Yemekler, kuruyemişler, ihalelerde usulsüzlükler, yolsuzluklar…
Bu arada Vali Mustafa Yaman da elini çabuk tuttuğu,
seçimden sadece bir gün sonra, Ahmet Türk’ün görevden alınması için İçişleri
Bakanlığı’na başvuruda bulunduğu ortaya çıktı.
Yaman, Ahmet Türk’ün görevden alınması için neden bu
kadar acele etti? Ahmet Türk’ün paylaştığı faturalar gün yüzüne çıkmasın istediği
için olabilir mi?
Faturalar gün yüzüne çıktı ve herkesin aklı şaştı.
Suçlamalar karşısında bir süre sessizliğini koruyan Yaman, yandaş medyanın
karşısına çıkarak kendisini savunmaya çalıştı. Karşı atağa geçerek Ahmet
Türk’ün yaklaşık 4 ay süren belediye başkanlığı döneminde yaptığı harcamaları
paylaştı. Ama Ahmet Türk’ün yaptığı harcamalar, sadece kuruyemiş faturaları
karşısında bile devede kulak gibi kaldı.
BURADA BİR RÜŞVET Mİ VAR?
Son günlerde ise Yaman, Cumhurbaşkanı ve bakanlara
hediye ettiği gümüş telkârilerle gündeme geldi. Cumhurbaşkanı ve bakanlara
sahiden bu pahada hediyeler almış mıydı almamış mıydı?

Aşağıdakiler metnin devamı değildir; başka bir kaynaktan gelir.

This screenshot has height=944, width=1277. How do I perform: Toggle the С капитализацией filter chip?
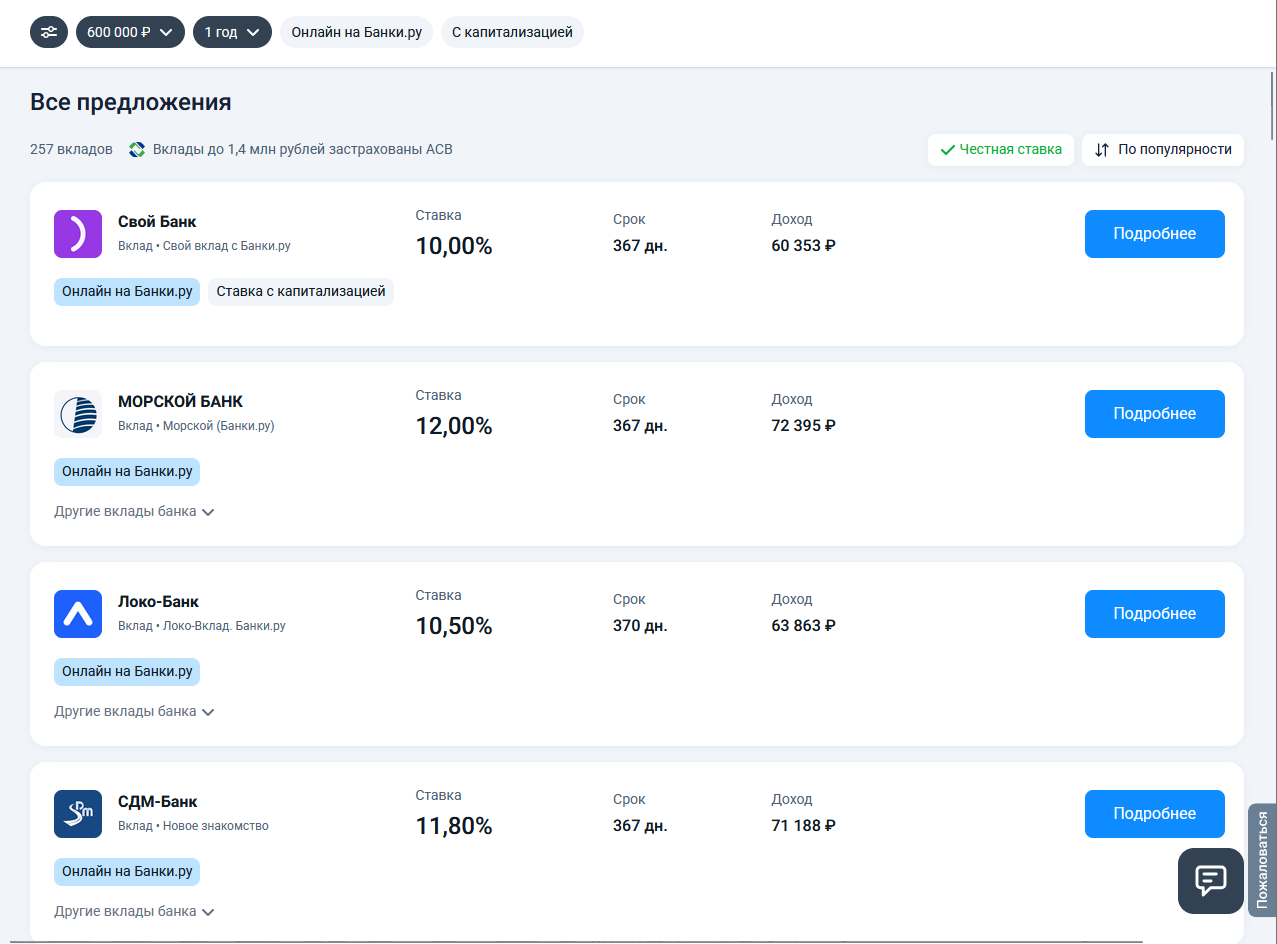(512, 32)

Mustafa Yaman, Habertürk’ten Muharrem Sarıkaya’nın
konuyla ilgili sorularına cevap verirken, hediye aldığını inkar etmedi.

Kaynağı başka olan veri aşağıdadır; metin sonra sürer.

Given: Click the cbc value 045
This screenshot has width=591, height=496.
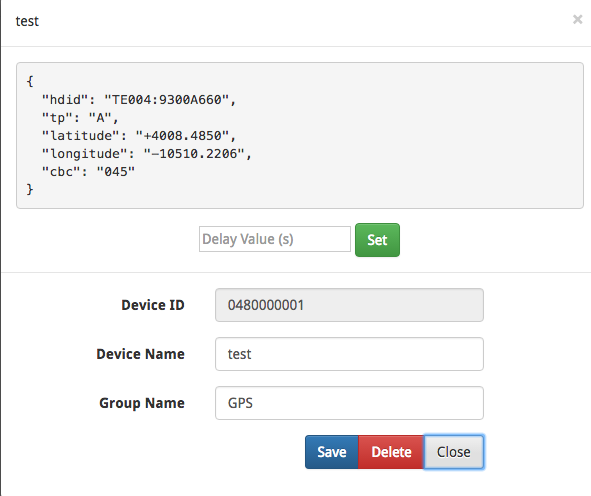Looking at the screenshot, I should point(116,172).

Dediğine göre hediyeleri devlet büyüklerine değil, onların heyetine vermişti.
Heyet kalabalık olunca yekun da fazla olmuştu.

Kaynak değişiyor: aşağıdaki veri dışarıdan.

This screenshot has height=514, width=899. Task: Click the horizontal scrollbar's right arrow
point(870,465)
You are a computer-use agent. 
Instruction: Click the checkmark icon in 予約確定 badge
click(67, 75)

Devlet büyüklerine eşlik eden heyete hediyelerin
verilmesini ise şu sözlerle açıklık getirdi Yaman: “Çünkü adamın bir hizmeti
oluyor, sonrasında bir ihtiyacın oluyor; falan bir yere bir köprü lazım
diyorsunuz daire başkanına, hemen oluyor; bu şehre hizmet ediyor adam.”
Yani heyet içinde yer alan daire başkanlarına hediye
veriyor ve daha sonra, mesela bir köprüye ihtiyaç duyulunca, daire başkanı
hemen yapıyor.
Daire başkanını hediye vererek, amiyane tabirle,
‘bağlıyor’ kayyım. Aslında burada bir rüşvet alışverişi söz konusu değil mi ve
rüşvet suç değil mi?
SOYLU’NUN GECİKMİŞ TALİMATI
İçişleri Bakanı Süleyman Soylu ise Ahmet Hakan’ın
sorularını cevaplarken kesin bir dille hediye almadığını söyledi. “O konunun
araştırılması için denetleme talimatı verdim… Neymiş bakalım o fatura! Benim
bildiğim tek bir şey var: Ben hediye falan almadım. Almam…”
Peki ama İçişleri Bakanı denetleme talimatı vermek için
geç kalmadı mı? Soylu, ikinci kez belediyeye kayyım atadığı insanın geçmişi
hakkında hiçbir bilgiye vakıf değildi, şimdi ortaya faturalar saçılınca
denetleme talimatı verdi. Bunu dememiz mümkün değilse neden atadı o zaman?
Sorular bitmiyor: İçişleri Bakanı’nın faturayı
denetlesin diye talimat verdiği memurlar Mardin’e doğru yola çıktılar mı?
Memurların hazırlayacağı rapor kamuoyunun vicdanını tatmin edecek mi? Soylu
gecikmiş talimat için kime hesap verecek?